In Chicago, some 14,000 participants were exposed to a week of keynote addresses on how architecture and the built environment relate to the natural environment and sustainability. This was supported by case studies and an exhibition of entries to an international ideas competition, A Call for Sustainable Community Solutions. The outcome of that Congress was the Chicago “Declaration of Interdependence for a Sustainable Future.” This became the sustainability manifesto of the UIA and influenced many of the member sections. The then RAIA adopted it as the preamble to its environment policy.
The election of Australian Louise Cox as president of the UIA in 2008 brought additional energy and commitment to the sustainability mission. Cox identified the Conference of the Parties (COP), UN International Panel on Climate Change Conference (IPCC), to be held in Copenhagen in 2009, as a special opportunity. Her central message to the global forum was “sustainable by design.” She pressed the case again in Cancun at COP16 (2010) and her successor as UIA President, Albert Dubler, continued the message in Durban at COP17 (2011). It is a powerful message. Sustainable futures do not happen by holding on to the present or by accident. Sustainability is something that we must make through redesigning our lifestyles and life-supporting equipment.
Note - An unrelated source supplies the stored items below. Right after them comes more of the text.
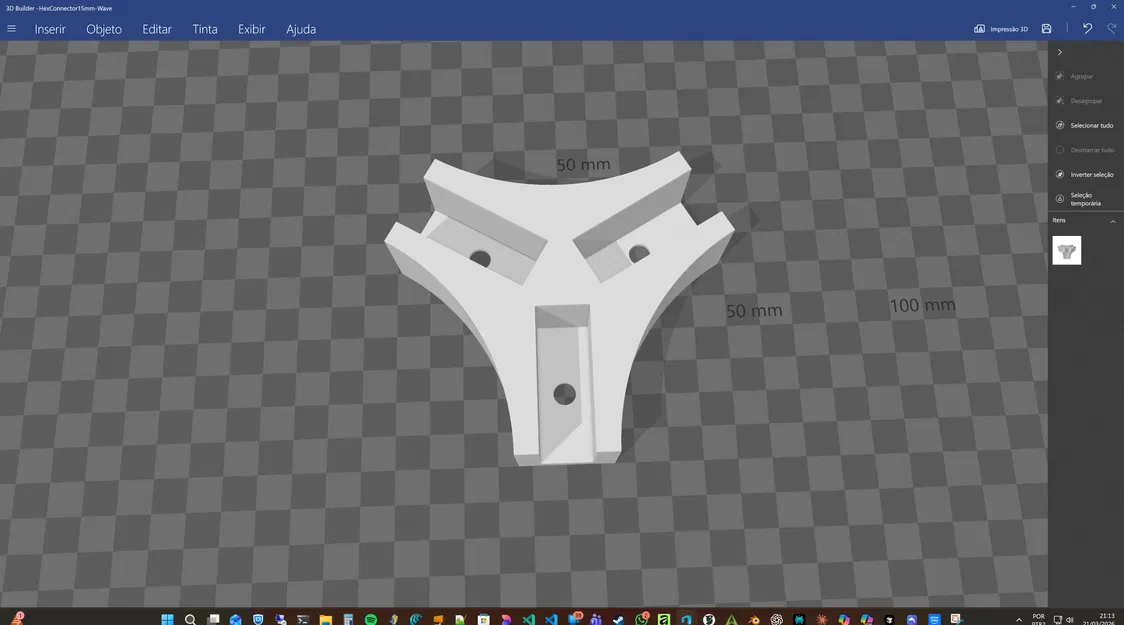Open the Exibir menu

(251, 28)
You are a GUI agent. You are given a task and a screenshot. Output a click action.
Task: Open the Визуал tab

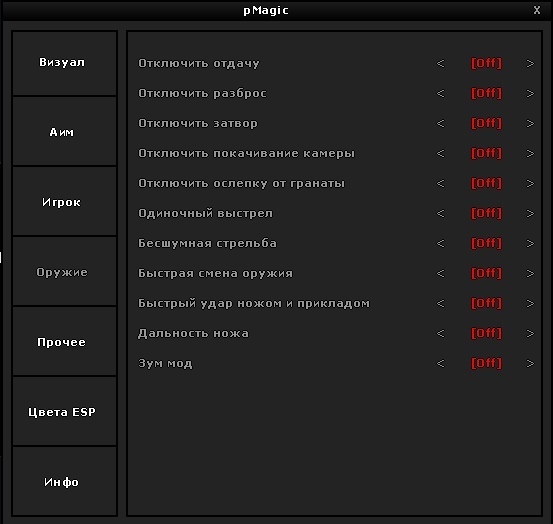click(x=65, y=63)

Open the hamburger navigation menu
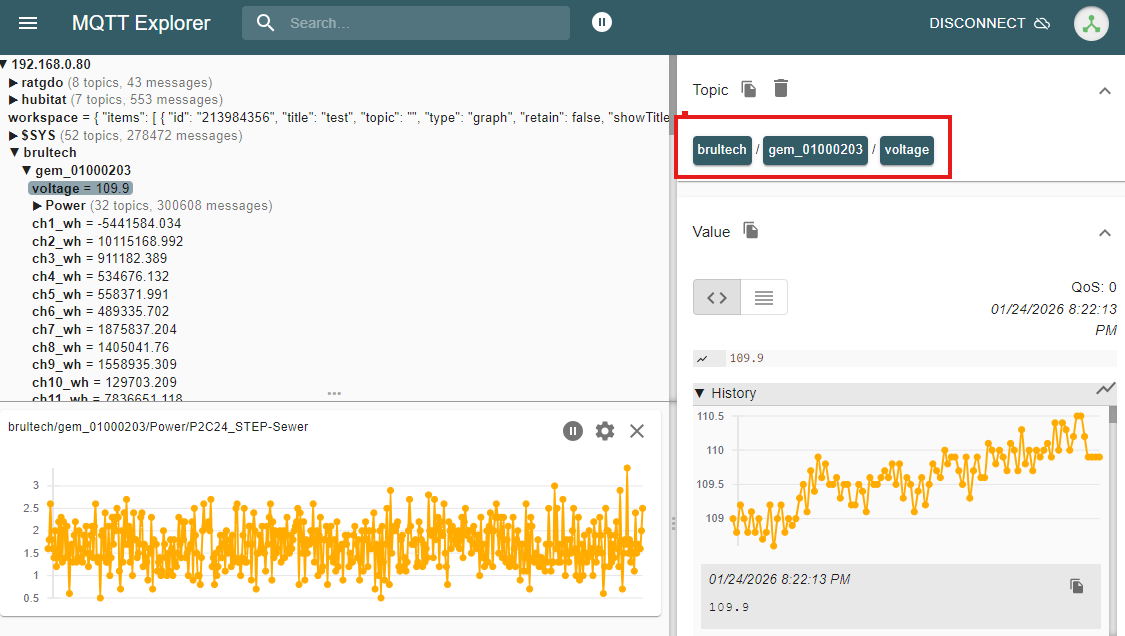(x=28, y=23)
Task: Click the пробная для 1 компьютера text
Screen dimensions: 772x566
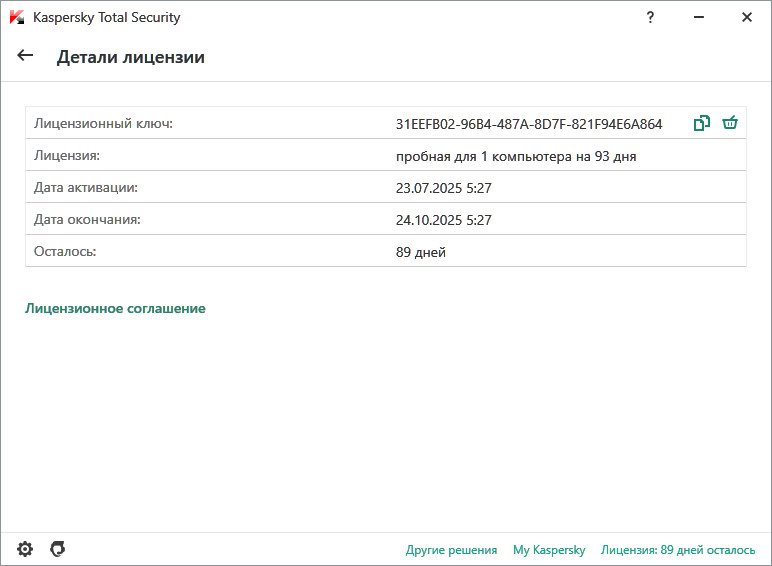Action: tap(516, 156)
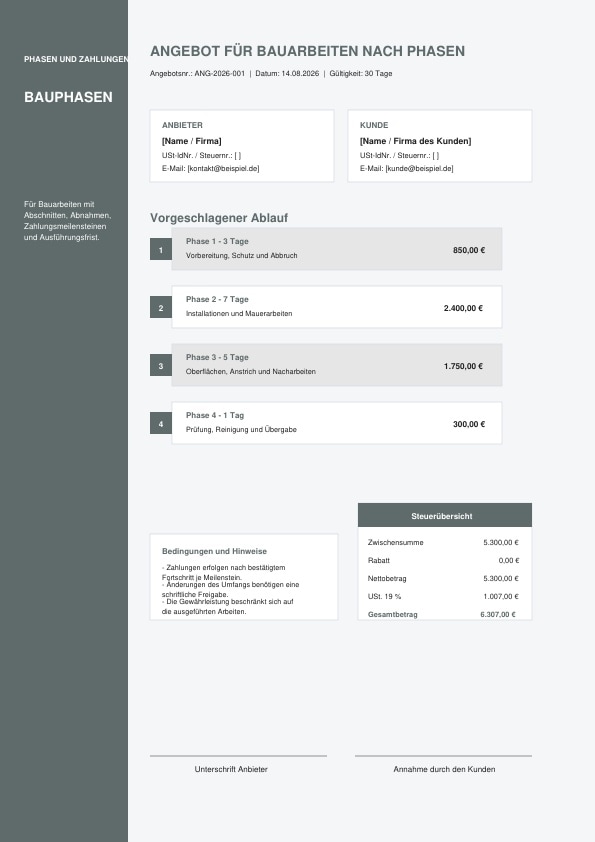This screenshot has width=595, height=842.
Task: Select the Phase 2 - 7 Tage row
Action: click(337, 307)
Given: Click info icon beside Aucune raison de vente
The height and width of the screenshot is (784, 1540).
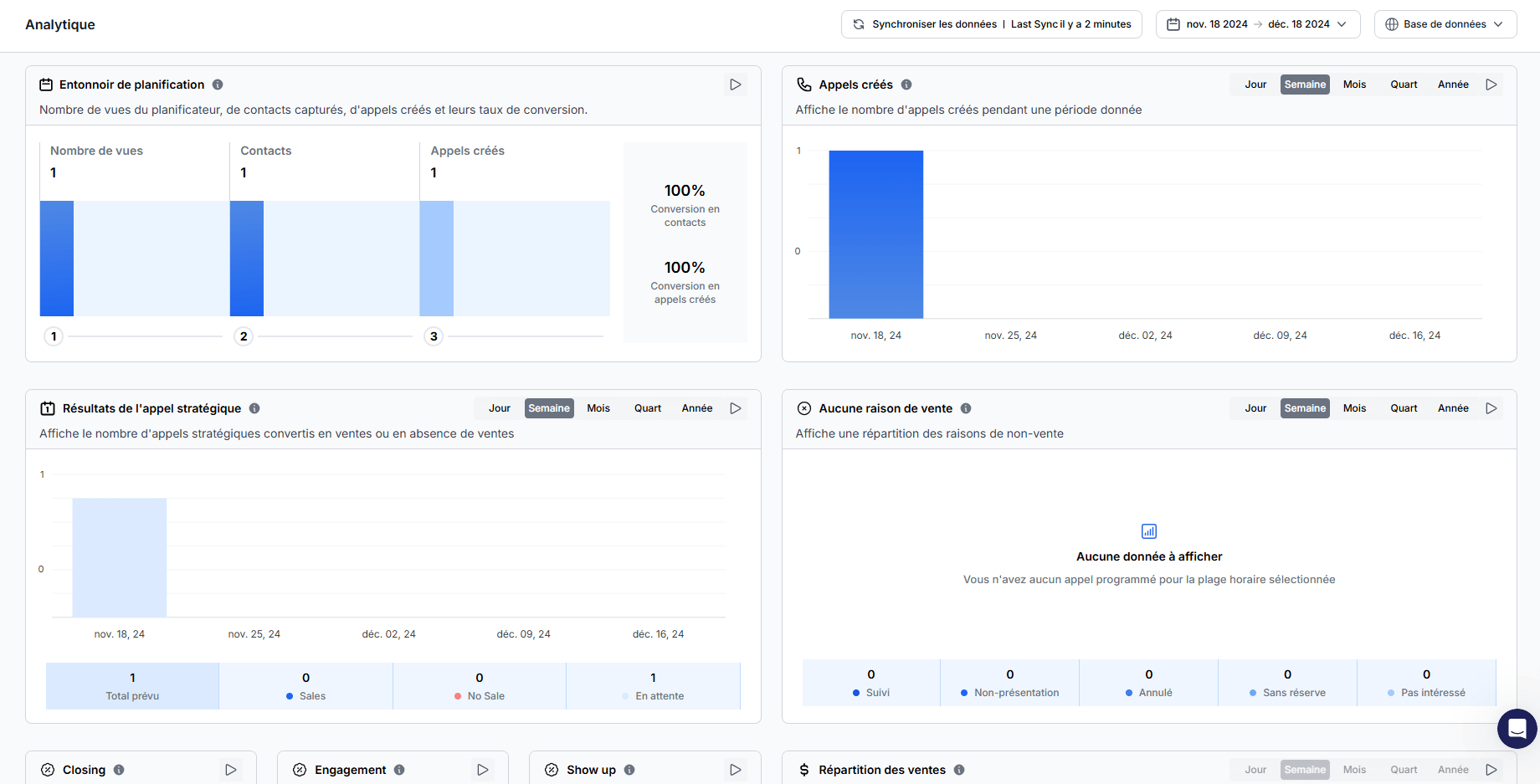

That equipment, in turn, is dominated by our buildings and infrastructure. This approach rightly casts architecture in a central role in creating sustainable futures.
After Copenhagen, UIA members were surveyed and the review presented to the 2011 Tokyo Congress and Assembly. As part of that report I offered recommendations for future action and undertook to operate the proposed project. That is where the current Sustainable Futures – Responsible Architecture Project begins.
Simply, it asks those member sections that have well-developed environment and sustainability programs to offer assistance to others that have not. The request rests on the proposition that sustainability is not divisible. We cannot be partly sustainable. Harking back to the Declaration of Interdependence, we are either sustainable on a global basis or we are not.
From a professional practice point of view there is an interesting parallel here with the decision of IBM and others to work cooperatively on the development of open access computer operating systems. IBM still competes very successfully but it does so based on the computing services it provides beyond the basic operating system. So it should be with sustainability. We all need each other to be actively advancing sustainability and responsible architecture. Professional services provided beyond that basic level form the realm in which competition should occur.
The new round of enquiry about the actions of the member sections is both disappointing and encouraging. As usual, the response has been sluggish. However, correspondence indicates a lot of activity in recent years – much of it unreported – and that some member sections are actively supporting each other in their sustainability endeavours.
While it may be possible, and indeed worthwhile, to make some programs available to others through the UIA, much progress may also be made through local cooperation within self-selecting groups, either on a regional basis or on the basis of similar climates and socioeconomic conditions. The task, at least in part, is to encourage all that. We now look forward to providing a review of the project to the 2014 UIA Congress and Assembly that will be held in Durban in August 2014.